# Task input:
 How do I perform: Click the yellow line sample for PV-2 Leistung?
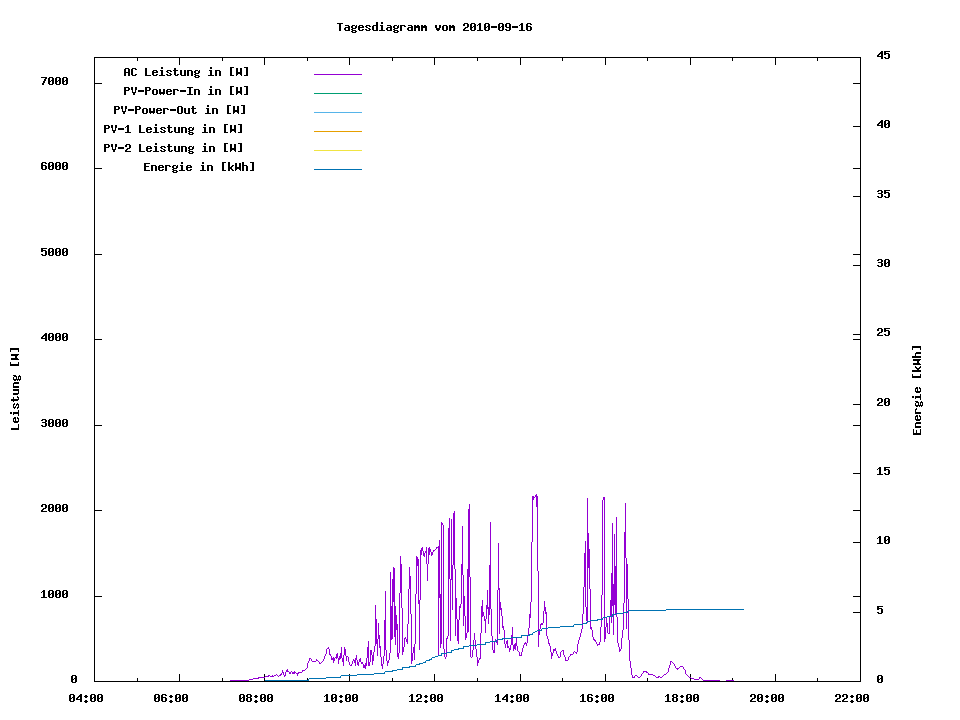point(337,150)
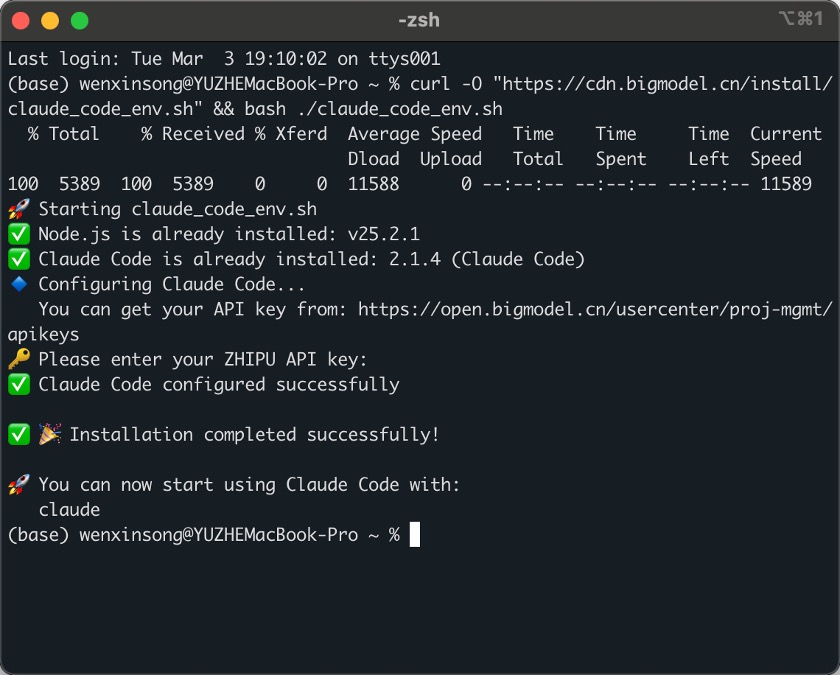Click the key emoji on the ZHIPU API key line
840x676 pixels.
click(x=18, y=359)
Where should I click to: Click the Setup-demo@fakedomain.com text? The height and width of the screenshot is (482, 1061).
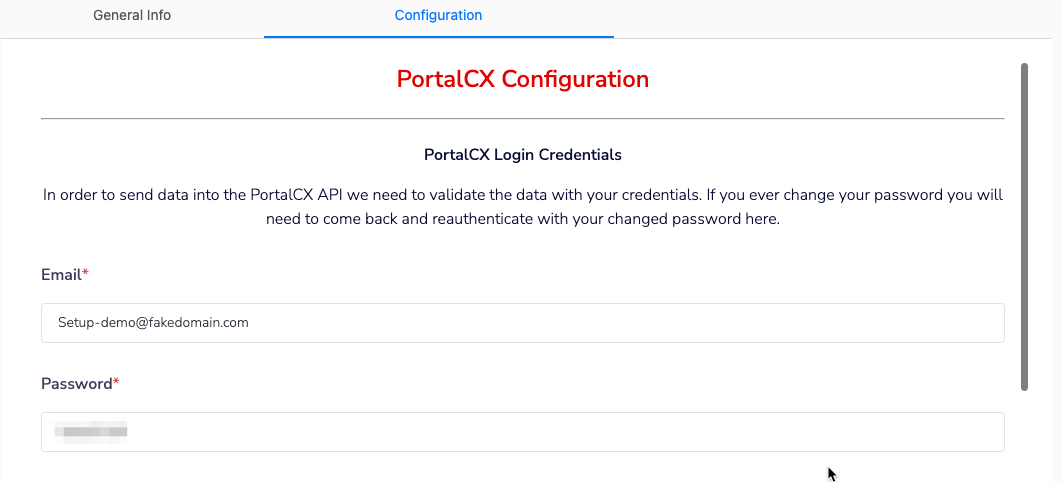point(153,323)
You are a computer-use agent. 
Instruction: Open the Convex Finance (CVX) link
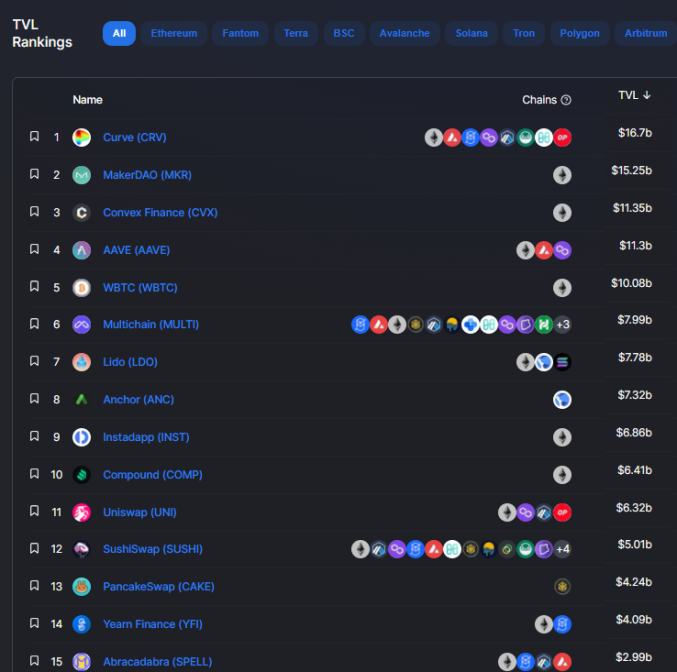tap(160, 212)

# Task:
Could you retype every line of the records above precisely as it appears, leaving the pictures out?

# Solved problem:
 How do I perform: Click the yellow line sample for PV-2 Leistung?
point(337,150)
Click the key emoji on the ZHIPU API key line
840x676 pixels.
click(x=18, y=359)
Where should I click to: Click the Setup-demo@fakedomain.com text? The height and width of the screenshot is (482, 1061).
point(153,323)
You are a computer-use agent. 
Instruction: Open the Convex Finance (CVX) link
tap(160, 212)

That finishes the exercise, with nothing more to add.